Patricia Lasche Clements who is one of the foremost female historians in the state and was long an active figure in Tallahassee wrote a book in 2005 tying together all the inagural speeches of Governors from William Moseley to Jeb Bush. By perusing the pages of this book you get the sense of how Florida evolved and the issues that dominated the thinking of the state’s leaders changed.
Legacy of Leadership: Florida Governors and Their Inaugural Speeches is a one of a kind collection of speeches and photographs that give you a sense of how executive leadership and government has evolved in the Sunshine State. Each entry includes a biography of the individual Governor discussed.

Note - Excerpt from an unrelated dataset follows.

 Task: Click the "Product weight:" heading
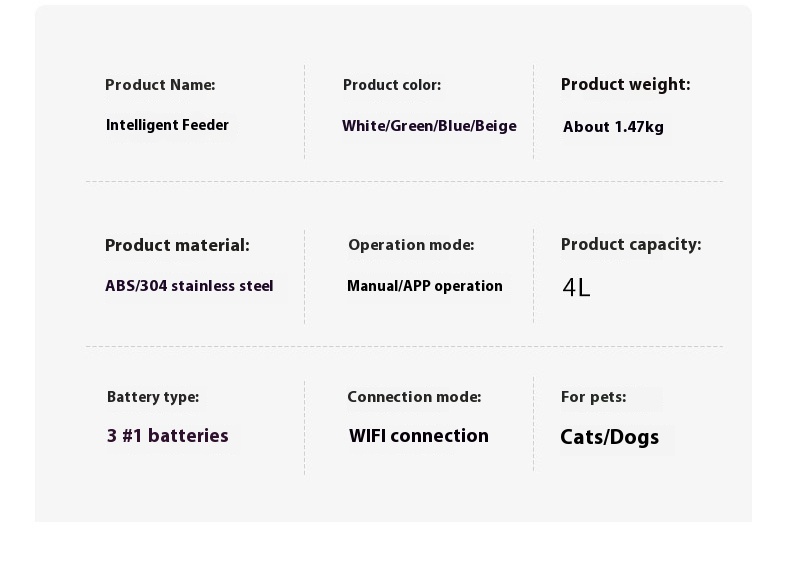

Even from reading the inagural speeches you get the sense visionaries such as Leroy Collins and Reubin Askew differed in the seriousness of their approach from buffoons like Sidney Catts, demagogues like Claude Kirk and excessively politicized figures on both sides of slavery and racial divide like those during the Civil War and Reconstruction eras. It is also refreshing to see that while Florida continued to elect segregationists to high office in the 1950s and 1960s, race was not a major factor in any of the speeches of that era unlike what took place in Alabama, Mississippi and Georgia where race became the focal point of many inaugural addresses and governor’s elections. While Florida was certainly not progressive when it came to race relations at the time it was clearly not as bad at least from the the top of state government as our neighbors were. (This having been said we have chronicled in the past the Florida Legislature’s then Democratic leadership and its obsession with race during that time and the difficult position it put the state and Governor Leroy Collins into).
The book also reminded me how Jeb Bush, a potential 2016 Presidential contender balanced feel good stories with conservative rhetoric in soft way in his first inagural speech. Of course, Bush’s first team, in fact his first legislative session was dominated by ideologically driven goals and also the odd desire to go to the left of the Democrats on pension reform, something Republican lawmakers have now had to grapple with the past few years.
This book is highly recommended for any fan of Florida History or someone who simply wants a quick reference book to use in a pinch.